EXERCISE PASSAGE:
··········

The Continuous Mortality Investigation (CMI)1 provides authoritative and independent mortality and sickness rate tables for actuaries advising UK life insurers and pension funds. It operates as a not-for-profit private company that is wholly owned by the Institute and Faculty of Actuaries (IFoA). The CMI Mortality Projections Model (the “CMI Model”) is widely used by actuaries in the financial management of UK pension schemes and life insurance companies.
This note accompanies the release of the latest version of the CMI Mortality Projections Model, CMI_2019. It describes the CMI Model and contains background information on recent mortality experience 2.
Standardised mortality rates in England & Wales were on average 3.8% lower in 2019 than in 2018. This is the largest fall in mortality rates since 2011, and mortality in 2019 was the lowest that we have ever seen in England & Wales.
This leads to cohort life expectancies in CMI_2019 being about one month higher at age 65 than in CMI_2018, although lower than in all earlier versions of the CMI Model.
Mortality improvements are not the same for everyone. In recent years, people living in less-deprived areas of England & Wales have experienced mortality improvements about 1% a year higher than those in more-deprived areas.
- The latest version of the CMI Model, CMI_2019
- Historical mortality in England & Wales
- How the CMI Model works
- Mortality terminology
1. The latest version of the CMI Model, CMI_2019
What happened to mortality in 2019?

··········

DATASET RECORDS:
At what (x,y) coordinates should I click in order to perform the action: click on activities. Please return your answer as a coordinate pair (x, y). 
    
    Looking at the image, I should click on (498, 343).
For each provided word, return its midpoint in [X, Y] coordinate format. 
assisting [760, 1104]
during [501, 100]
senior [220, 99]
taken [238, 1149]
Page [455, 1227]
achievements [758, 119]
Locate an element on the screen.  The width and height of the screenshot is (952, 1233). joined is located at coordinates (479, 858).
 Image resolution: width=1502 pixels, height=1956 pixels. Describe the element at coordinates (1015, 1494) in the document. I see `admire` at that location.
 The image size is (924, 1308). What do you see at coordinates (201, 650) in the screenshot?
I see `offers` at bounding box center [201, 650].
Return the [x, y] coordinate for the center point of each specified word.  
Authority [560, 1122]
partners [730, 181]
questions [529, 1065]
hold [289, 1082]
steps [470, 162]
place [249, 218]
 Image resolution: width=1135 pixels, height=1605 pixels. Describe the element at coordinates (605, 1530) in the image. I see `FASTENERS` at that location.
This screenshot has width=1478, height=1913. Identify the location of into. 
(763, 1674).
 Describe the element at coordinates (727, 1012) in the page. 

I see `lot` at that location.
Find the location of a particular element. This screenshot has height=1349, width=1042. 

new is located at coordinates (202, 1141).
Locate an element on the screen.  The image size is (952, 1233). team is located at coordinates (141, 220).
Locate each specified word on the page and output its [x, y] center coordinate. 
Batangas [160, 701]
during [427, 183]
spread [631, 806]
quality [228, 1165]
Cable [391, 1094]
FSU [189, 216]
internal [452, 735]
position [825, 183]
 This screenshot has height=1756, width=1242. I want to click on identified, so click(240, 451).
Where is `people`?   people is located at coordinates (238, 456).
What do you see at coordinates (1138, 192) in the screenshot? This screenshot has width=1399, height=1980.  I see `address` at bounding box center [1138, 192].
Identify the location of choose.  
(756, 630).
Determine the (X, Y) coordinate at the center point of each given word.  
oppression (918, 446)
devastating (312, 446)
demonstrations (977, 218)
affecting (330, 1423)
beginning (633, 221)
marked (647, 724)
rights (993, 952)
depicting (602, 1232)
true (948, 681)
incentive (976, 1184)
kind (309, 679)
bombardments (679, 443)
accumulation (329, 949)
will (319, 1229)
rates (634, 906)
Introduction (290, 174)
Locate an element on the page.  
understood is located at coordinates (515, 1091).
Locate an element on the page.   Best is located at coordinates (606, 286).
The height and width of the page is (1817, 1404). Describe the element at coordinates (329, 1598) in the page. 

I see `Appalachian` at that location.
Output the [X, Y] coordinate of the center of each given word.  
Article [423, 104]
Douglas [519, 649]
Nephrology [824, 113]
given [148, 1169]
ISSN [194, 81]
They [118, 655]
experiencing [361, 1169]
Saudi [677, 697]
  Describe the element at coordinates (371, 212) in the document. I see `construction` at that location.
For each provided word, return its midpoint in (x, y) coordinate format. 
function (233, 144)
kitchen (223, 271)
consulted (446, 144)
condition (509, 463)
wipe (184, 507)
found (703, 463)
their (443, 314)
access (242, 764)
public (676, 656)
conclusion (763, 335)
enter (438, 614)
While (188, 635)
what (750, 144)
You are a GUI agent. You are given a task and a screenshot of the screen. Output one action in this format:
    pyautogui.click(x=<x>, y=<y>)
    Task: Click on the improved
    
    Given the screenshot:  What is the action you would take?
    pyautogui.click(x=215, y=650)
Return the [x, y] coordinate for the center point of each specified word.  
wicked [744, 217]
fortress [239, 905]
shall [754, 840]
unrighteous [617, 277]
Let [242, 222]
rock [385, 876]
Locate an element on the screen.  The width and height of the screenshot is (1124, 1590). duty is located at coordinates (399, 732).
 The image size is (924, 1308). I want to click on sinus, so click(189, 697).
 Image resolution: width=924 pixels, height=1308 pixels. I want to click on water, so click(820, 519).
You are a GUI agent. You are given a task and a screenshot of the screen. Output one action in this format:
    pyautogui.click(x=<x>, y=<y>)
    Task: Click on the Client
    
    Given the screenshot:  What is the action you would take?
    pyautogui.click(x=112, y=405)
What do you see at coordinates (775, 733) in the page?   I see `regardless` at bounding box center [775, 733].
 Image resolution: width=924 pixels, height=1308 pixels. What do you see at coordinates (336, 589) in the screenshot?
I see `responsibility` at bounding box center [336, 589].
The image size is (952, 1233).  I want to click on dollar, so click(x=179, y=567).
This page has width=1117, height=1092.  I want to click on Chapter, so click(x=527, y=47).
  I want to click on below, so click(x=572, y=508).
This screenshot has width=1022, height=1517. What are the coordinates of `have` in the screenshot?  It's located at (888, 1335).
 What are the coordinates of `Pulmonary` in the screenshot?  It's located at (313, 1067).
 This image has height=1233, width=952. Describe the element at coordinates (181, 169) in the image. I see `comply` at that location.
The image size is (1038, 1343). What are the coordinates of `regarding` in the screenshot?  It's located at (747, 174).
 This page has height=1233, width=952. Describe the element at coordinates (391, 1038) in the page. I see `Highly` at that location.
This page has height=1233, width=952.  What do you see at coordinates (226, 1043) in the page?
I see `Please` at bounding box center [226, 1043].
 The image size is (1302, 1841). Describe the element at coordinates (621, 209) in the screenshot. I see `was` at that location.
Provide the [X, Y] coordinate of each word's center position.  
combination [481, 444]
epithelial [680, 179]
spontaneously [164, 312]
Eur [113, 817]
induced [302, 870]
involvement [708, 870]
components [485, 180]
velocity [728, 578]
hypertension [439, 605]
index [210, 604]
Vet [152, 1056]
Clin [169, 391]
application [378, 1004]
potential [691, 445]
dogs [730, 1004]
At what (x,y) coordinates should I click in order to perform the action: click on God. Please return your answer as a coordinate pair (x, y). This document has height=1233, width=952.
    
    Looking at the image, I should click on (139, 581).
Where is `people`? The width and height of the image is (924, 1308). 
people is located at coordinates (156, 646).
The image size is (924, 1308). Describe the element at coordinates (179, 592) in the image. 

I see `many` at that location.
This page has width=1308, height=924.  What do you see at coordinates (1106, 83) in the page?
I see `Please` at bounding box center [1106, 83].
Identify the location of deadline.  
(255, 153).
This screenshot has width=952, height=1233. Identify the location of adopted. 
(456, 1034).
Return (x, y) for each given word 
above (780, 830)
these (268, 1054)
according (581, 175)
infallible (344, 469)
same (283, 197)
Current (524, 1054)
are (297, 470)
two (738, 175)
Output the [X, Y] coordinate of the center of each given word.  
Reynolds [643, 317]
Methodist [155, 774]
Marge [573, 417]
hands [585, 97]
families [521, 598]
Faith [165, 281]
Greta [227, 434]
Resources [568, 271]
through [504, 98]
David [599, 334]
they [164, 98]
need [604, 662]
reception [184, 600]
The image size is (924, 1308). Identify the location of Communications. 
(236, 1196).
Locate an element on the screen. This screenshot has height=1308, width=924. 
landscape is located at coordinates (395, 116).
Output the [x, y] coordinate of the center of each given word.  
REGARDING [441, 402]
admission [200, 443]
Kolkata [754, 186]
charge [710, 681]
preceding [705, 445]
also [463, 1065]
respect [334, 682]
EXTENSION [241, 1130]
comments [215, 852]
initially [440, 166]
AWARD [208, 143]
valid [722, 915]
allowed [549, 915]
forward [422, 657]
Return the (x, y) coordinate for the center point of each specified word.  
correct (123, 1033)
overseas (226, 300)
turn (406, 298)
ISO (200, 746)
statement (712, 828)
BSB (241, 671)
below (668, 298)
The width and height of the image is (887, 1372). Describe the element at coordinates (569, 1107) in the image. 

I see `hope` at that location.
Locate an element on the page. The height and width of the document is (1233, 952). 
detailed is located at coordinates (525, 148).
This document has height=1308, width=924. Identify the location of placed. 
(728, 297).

··········

ABOUT THIS TASK:
Copy the whole CMI mortality note above word for word.

SOLUTION FOR THIS TASK:
The Continuous Mortality Investigation (CMI)1 provides authoritative and independent mortality and sickness rate tables for actuaries advising UK life insurers and pension funds. It operates as a not-for-profit private company that is wholly owned by the Institute and Faculty of Actuaries (IFoA). The CMI Mortality Projections Model (the “CMI Model”) is widely used by actuaries in the financial management of UK pension schemes and life insurance companies.
This note accompanies the release of the latest version of the CMI Mortality Projections Model, CMI_2019. It describes the CMI Model and contains background information on recent mortality experience 2.
Standardised mortality rates in England & Wales were on average 3.8% lower in 2019 than in 2018. This is the largest fall in mortality rates since 2011, and mortality in 2019 was the lowest that we have ever seen in England & Wales.
This leads to cohort life expectancies in CMI_2019 being about one month higher at age 65 than in CMI_2018, although lower than in all earlier versions of the CMI Model.
Mortality improvements are not the same for everyone. In recent years, people living in less-deprived areas of England & Wales have experienced mortality improvements about 1% a year higher than those in more-deprived areas.
- The latest version of the CMI Model, CMI_2019
- Historical mortality in England & Wales
- How the CMI Model works
- Mortality terminology
1. The latest version of the CMI Model, CMI_2019
What happened to mortality in 2019?